As the ChIP-seq data also suggested preferential Notch regulation by MTGR1, and because we previously determined that the secretory lineage deficiency observed in the Mtgr1−/− intestine was rescued by Notch inhibition24, we next determined if Notch signaling was perturbed in Mtgr1−/− tumors. As active Notch signaling will increase absorptive enterocyte production at the expense of secretory lineages, we stained tumors with periodic acid Schiff (PAS) to identify goblet cells. Mtgr1−/− tumors had dramatically fewer intratumoral goblet cells, consistent with increased Notch signaling Apc1638/+;Mtg+/+ 120 ± 14.5 vs. Apc1638/+;Mtgr1−/− 39.4 ± 3.1, PAS positive cells per tumor HPF, Figure 4a). Supporting this hypothesis, IPA analysis of intratumoral RNA-seq data indicated activation of Notch signaling (Figure 4b). To confirm Notch activation, we performed qPCR for Muc2 and Cga, two Notch repression targets, and observed a 2-fold reduction in both in Mtgr1−/− tumors, further supporting increased Notch tone (Figure 4c). Analysis of Mtg16−/− tumors did not reveal Wnt or Notch hyperactivation compared to WT (Supplementary Figure 4).

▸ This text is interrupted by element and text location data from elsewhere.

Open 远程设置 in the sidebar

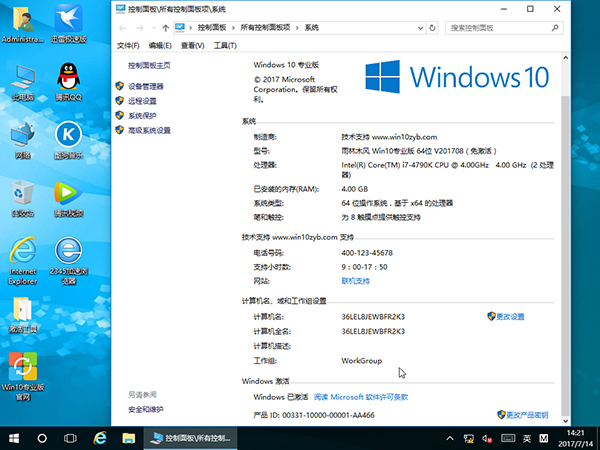tap(141, 101)
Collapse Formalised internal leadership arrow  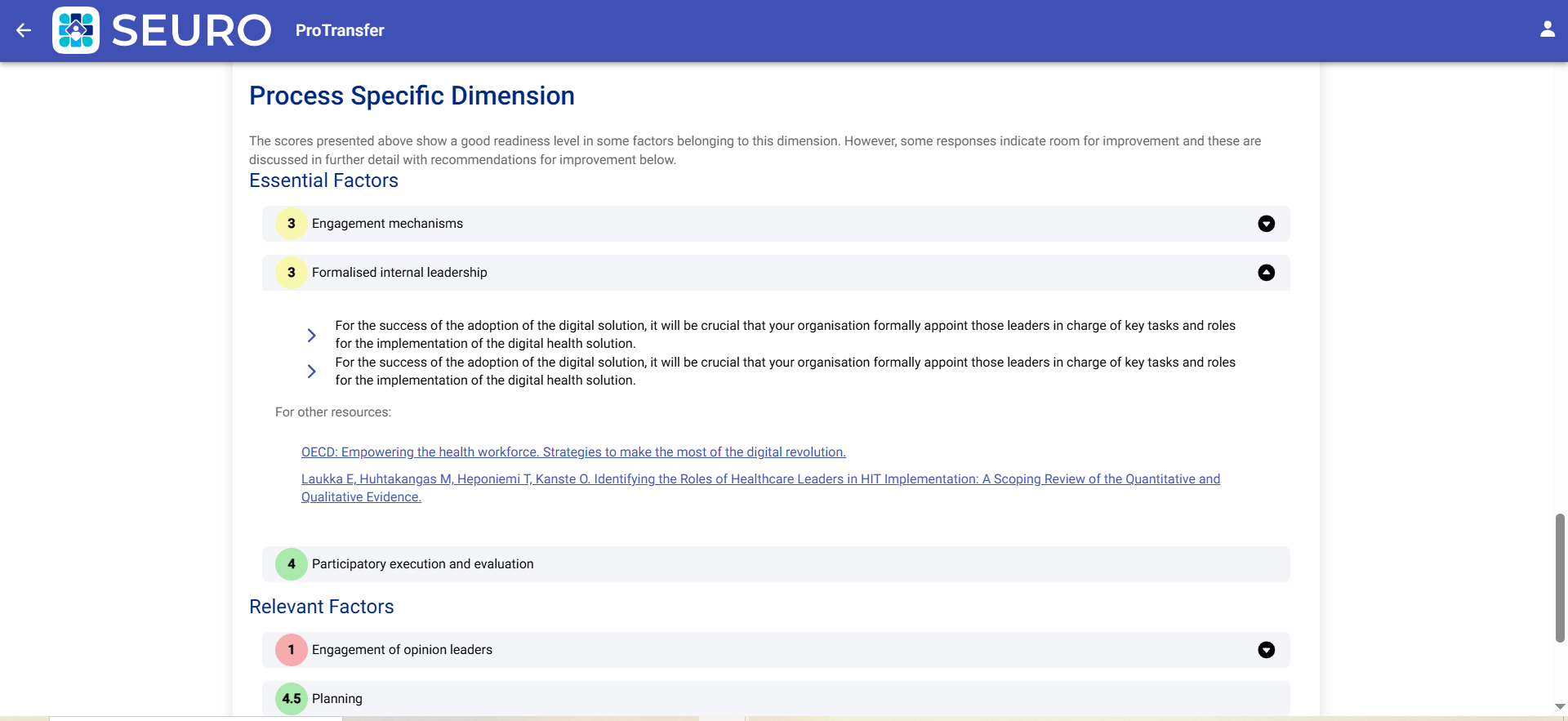point(1266,273)
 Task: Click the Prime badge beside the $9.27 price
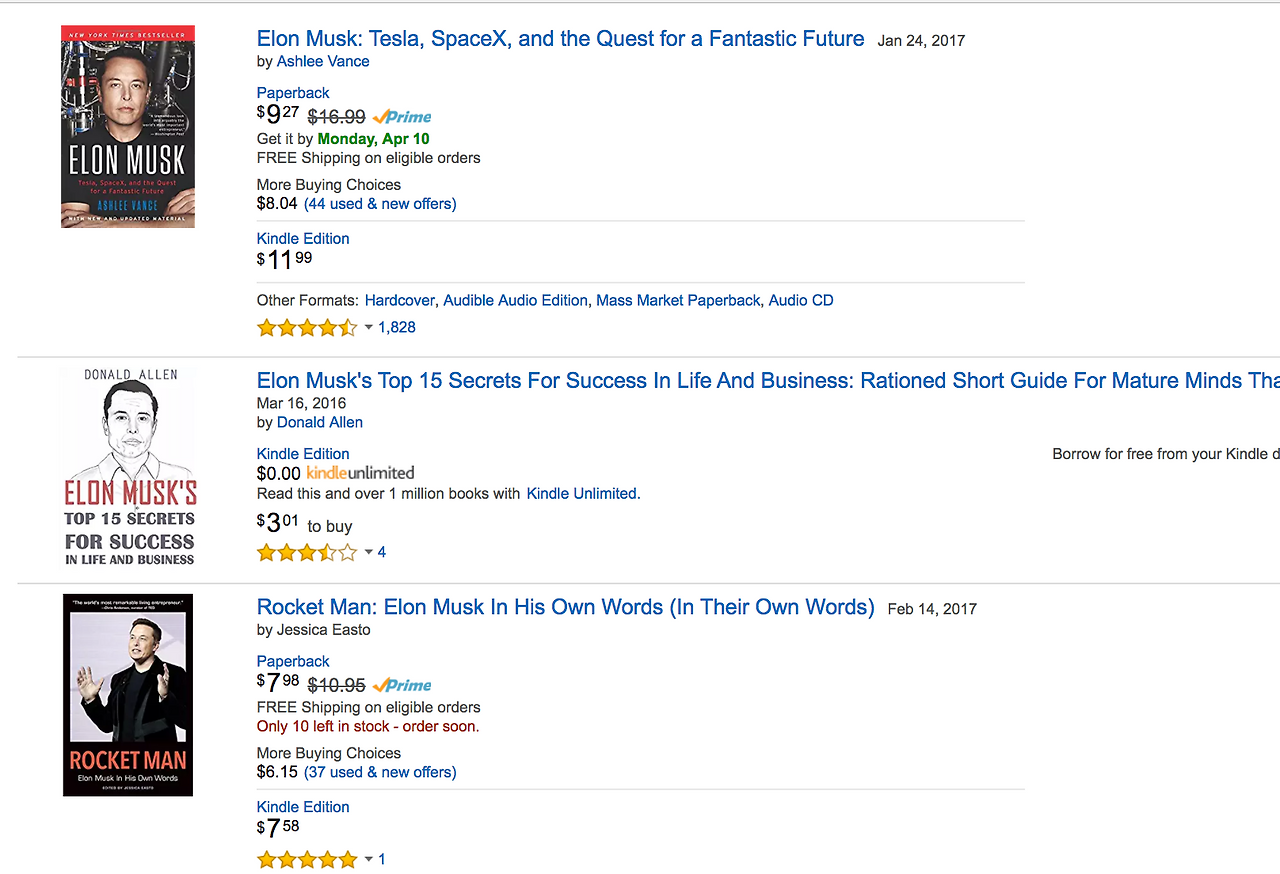click(402, 116)
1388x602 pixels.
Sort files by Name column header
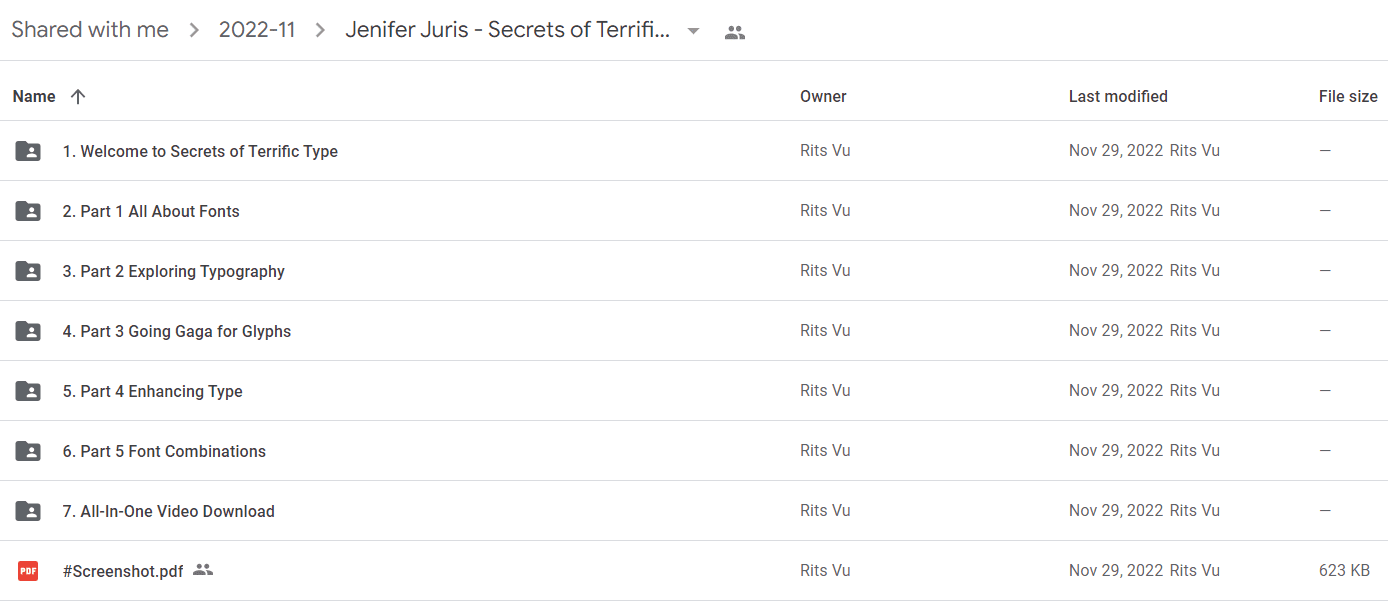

We next reasoned that if Wnt and Notch signaling were increased in Mtgr1−/− tumors, then cellular processes such as proliferation and apoptosis should be affected. We measured intratumoral proliferation by immunohistochemical staining for phosphohistone H3 and apoptosis by TUNEL staining and observed increases in both indices in Mtgr1−/− tumors (pH3: Apc1638/+;Mtg+/+ 76 ± 7.4 vs. Apc1638/+;Mtgr1−/− 139 ± 10.3 positive cells per tumor HPF and TUNEL: Apc1638/+;Mtg+/+ 26 ± 3.3 vs. Apc1638/+;Mtgr1−/− 50 ± 3.5 positive cells per tumor HPF) (Figure 5). These data support the hypothesis that MTGR1 is a coregulator of Notch and Wnt signaling.
MTGR1 is underexpressed early in CRC development
Because our data implicates MTGR1 as a tumor suppressor, we reasoned that its levels may be reduced in CRC. Therefore, we assessed MTGR1 levels in CRC in the Moffitt/Vanderbilt-Ingram Cancer Center expression array dataset consisting of 10 normal controls, 6 adenomas, and 250 carcinomas33,34. MTGR1 mRNA expression was significantly reduced in both the adenoma and carcinoma stages (Figure 6a). We subsequently collected 12 matched samples of normal colon tissue and colorectal carcinoma. qPCR for MTGR1 revealed a decrease in the matched samples (Figure 6b). To corroborate this decrease in MTGR1 mRNA, we used high-resolution in situ hybridization (RNAscope) to measure its expression in a separate CRC tissue microarray consisting of 25 normal colon controls and 102 carcinomas. We observed that MTGR1 RNA was also reduced in carcinomas compared to normal colons (normal colons: 68% ± 7.5% vs. carcinomas: 13% ± 2.5% MTGR1 expressing epithelial cells per core, Figure 6c; Supplementary Figure 5). Similarly, we detected less MTGR1 protein in carcinomas compared to normal colons by immunohistochemistry (normal colons: 1.8 ± 0.15 vs. carcinomas: 1.3 ± 0.09 MTGR1 staining protein index, Figure 6d). While MTGR1 expression was decreased in carcinomas, MTGR1 expression did not correlate with disease outcome, survival, or grade (data not shown). Furthermore, we identified statistically significant inverse correlations between MTGR1 expression and Wnt and Notch activation in the Vanderbilt/Moffitt Cancer Center expression array. MTGR1 negatively correlated with Hes1 and β-catenin and positively correlated with secretory markers Atoh1 and Sox9 (Supplementary Figure 6). Thus, our data demonstrates that MTGR1 is underexpressed at an early stage in CRC and that its transcript levels are inversely related to the expression of genes pivotal to Wnt and Notch activation.
Discussion
In this report, we show that while MTGR1 and MTG16 are 65% homologous at the protein level, genetic inactivation of MTGR1, but not MTG16, increased tumorigenesis ~10-fold in the Apc1638/+ mouse model of CRC. Moreover, Mtgr1−/− tumors had a higher degree of dysplasia with increased proliferation and apoptosis. Immunohistochemical and RNA-seq analysis of Mtgr1−/− tumors indicated Wnt and Notch pathway activation. We also determined that in sporadic CRC, MTGR1 was underexpressed in the majority of CRC samples analyzed. Overall, our data demonstrate that loss of MTGR1 augments tumorigenesis with associated dysregulation of Wnt and Notch signaling.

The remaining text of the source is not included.